Here are the patient education articles that are relevant to this topic. We encourage you to print or e-mail these topics to your patients. (You can also locate patient education articles on a variety of subjects by searching on "patient info" and the keyword(s) of interest.)
●Basics topic (see "Patient education: Preventing falls in adults (The Basics)")
SUMMARY AND RECOMMENDATIONS
●Approach – Multiple strategies for fall prevention have been evaluated in different settings. For patients with a history of falling, we suggest instituting a multidisciplinary risk factor screening/intervention program, home hazard assessment, and an exercise program combining several categories of exercise for muscle strengthening and balance (algorithm 1) (Grade 2B). (See 'Preventing falls' above.)
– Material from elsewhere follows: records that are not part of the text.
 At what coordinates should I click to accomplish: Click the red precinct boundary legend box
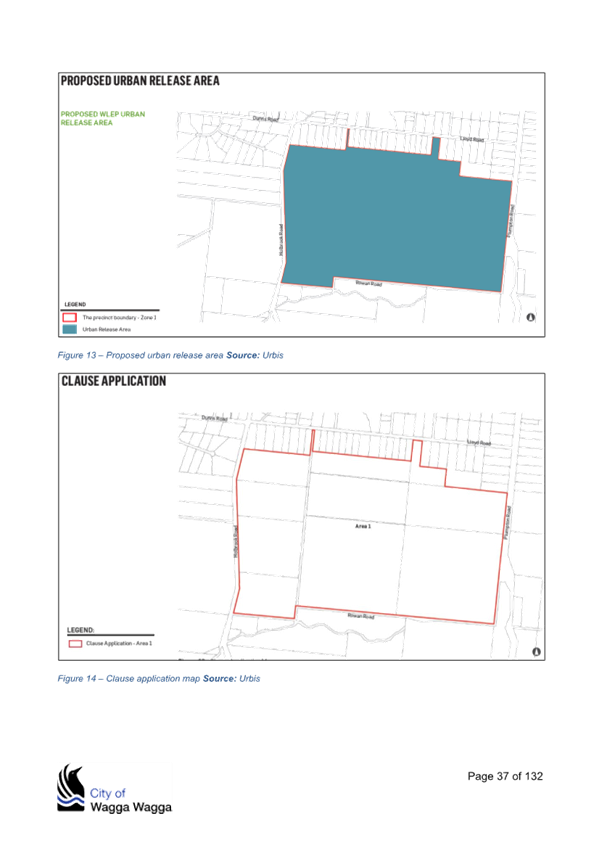tap(70, 317)
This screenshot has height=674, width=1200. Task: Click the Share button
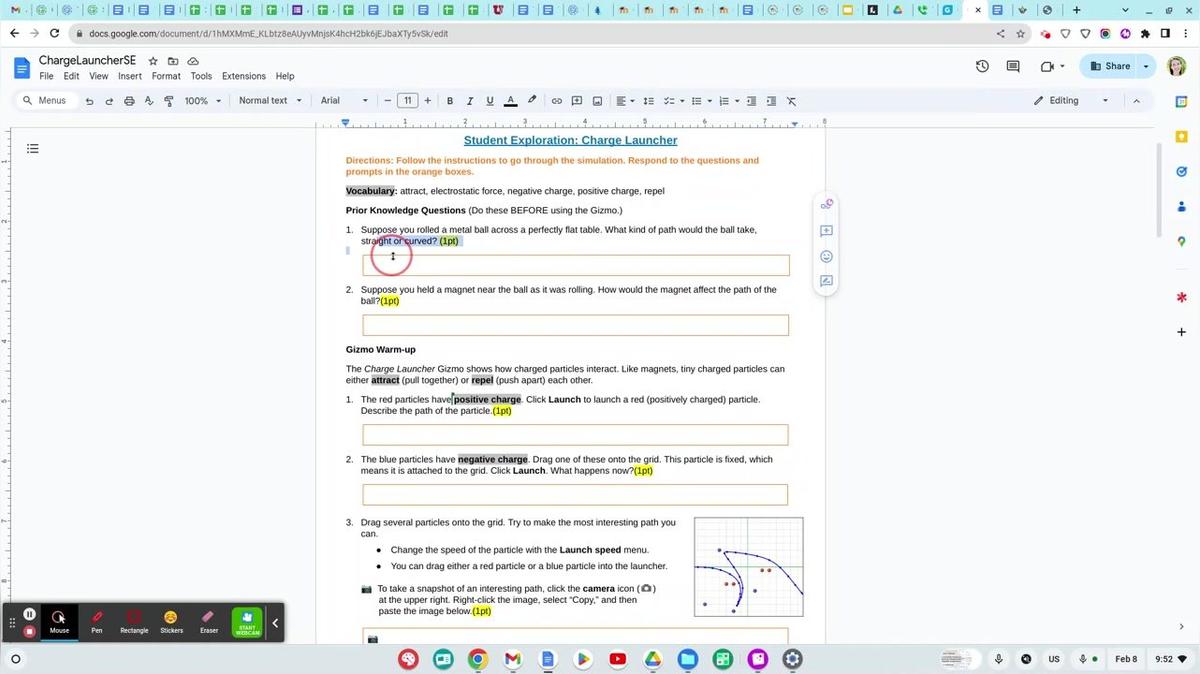(x=1110, y=66)
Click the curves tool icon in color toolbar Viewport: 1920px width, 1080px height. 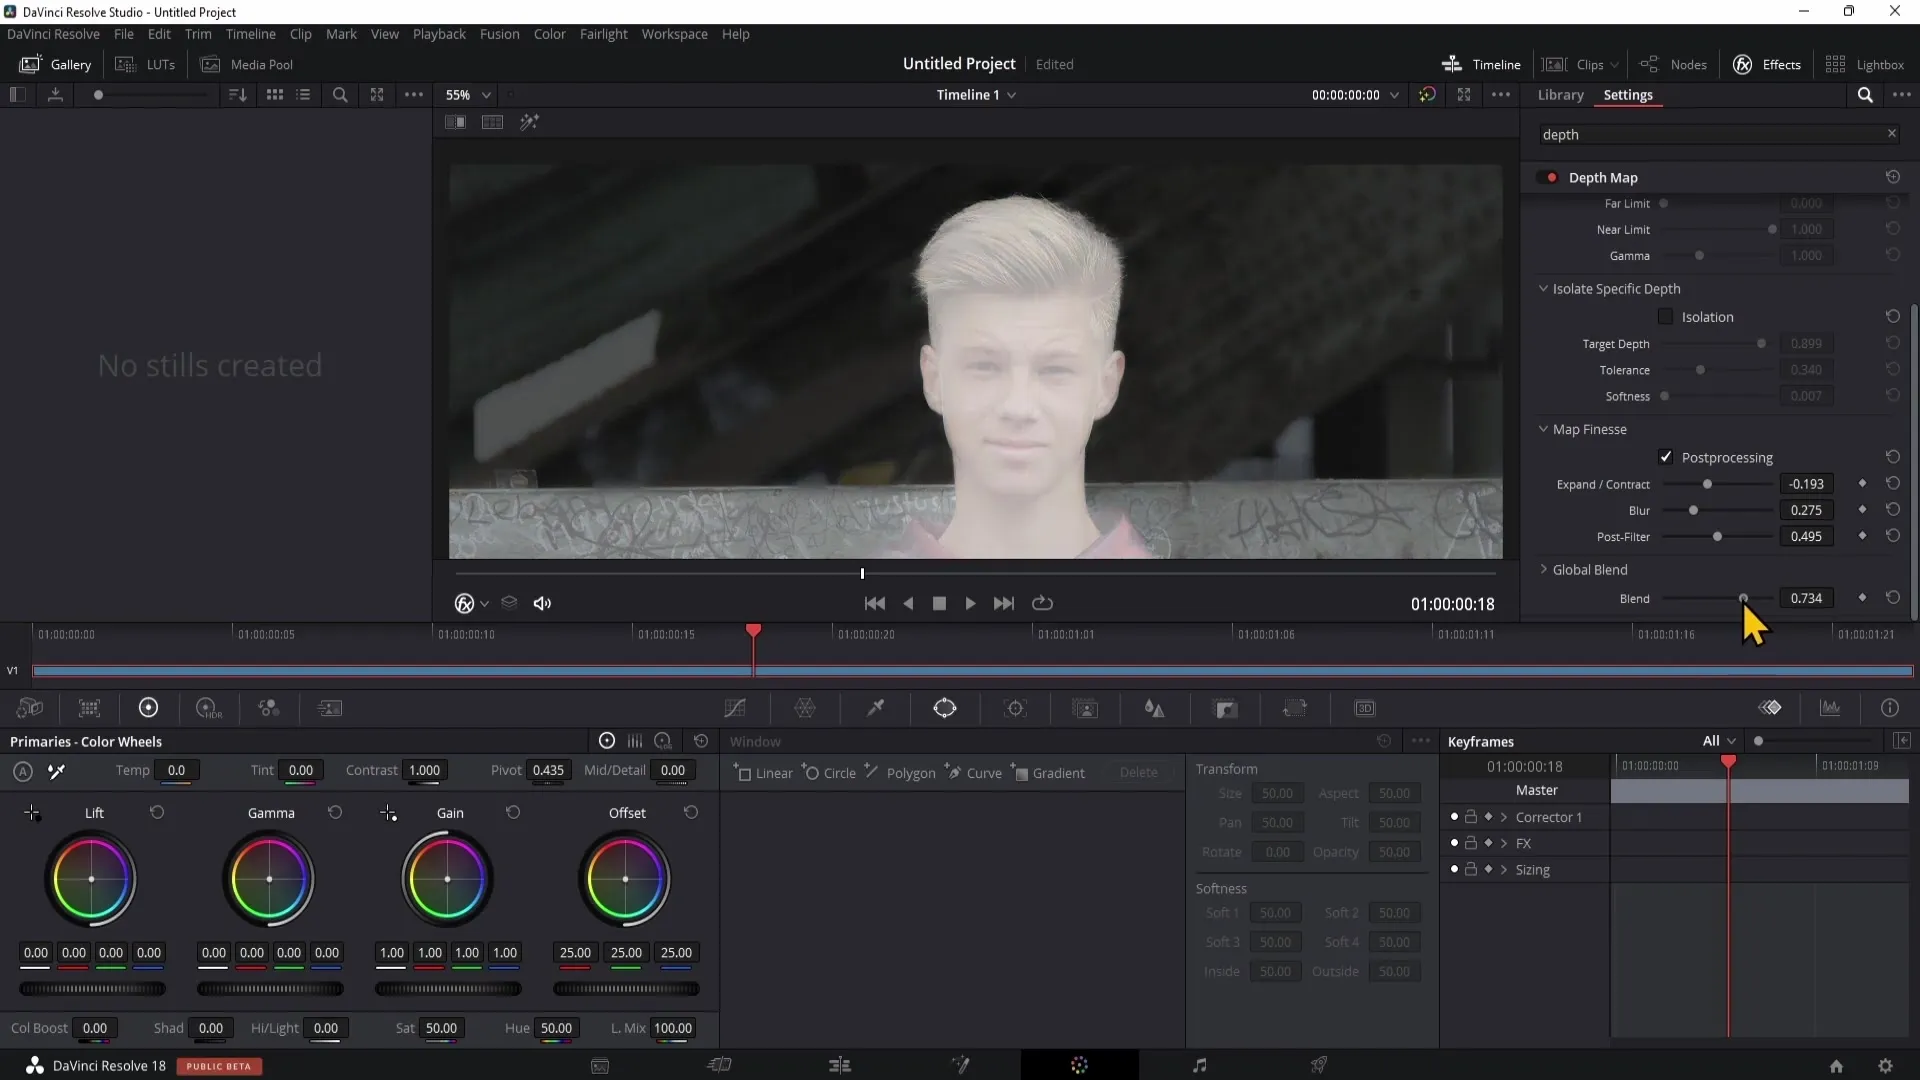(x=736, y=709)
●Medication review – Medications should be reviewed for all patients, and unnecessary drugs discontinued, with recognition that fall risk increases with the total number of drugs taken. Psychotropic medications pose a particular risk. (See 'Preventing falls' above and "Falls in older persons: Risk factors and patient evaluation".)
●Vitamin D – Older patients should be asked about dietary sources of vitamin D (oily fish, fortified juices, milk), their sun exposure, and the amount of vitamin D from multivitamins and supplements.
•We suggest daily supplementation with cholecalciferol (vitamin D3) for fall prevention in older patients who are at risk for low levels of vitamin D (based on diet and sun exposure history, history of malabsorption, or obesity), or who have impairments in physical function, such as slow gait speed, trouble standing up from a chair, a slow Timed Up and Go test (table 1), or problems with balance (Grade 2C). (See 'Vitamin D supplementation' above.)
•We use a supplemental dose of 800 to 1000 international units cholecalciferol, with the dose adjusted depending on dietary intake and availability of sun exposure. Other experts, including other authors for UpToDate, would recommend a supplemental dose of 600 to 800 international units per day. (See 'Vitamin D supplementation' above and "Vitamin D deficiency in adults: Definition, clinical manifestations, and treatment", section on 'Optimal intake to prevent deficiency' and "Overview of vitamin D", section on 'Recommended intake'.)
●Falls prevention – We suggest that most older adult patients not use hip protectors (Grade 2B). We suggest the use of hip protectors in older adult patients who are at very high risk of falls and who are willing to comply with their use (Grade 2C). (See 'Preventing the complications of falls' above.)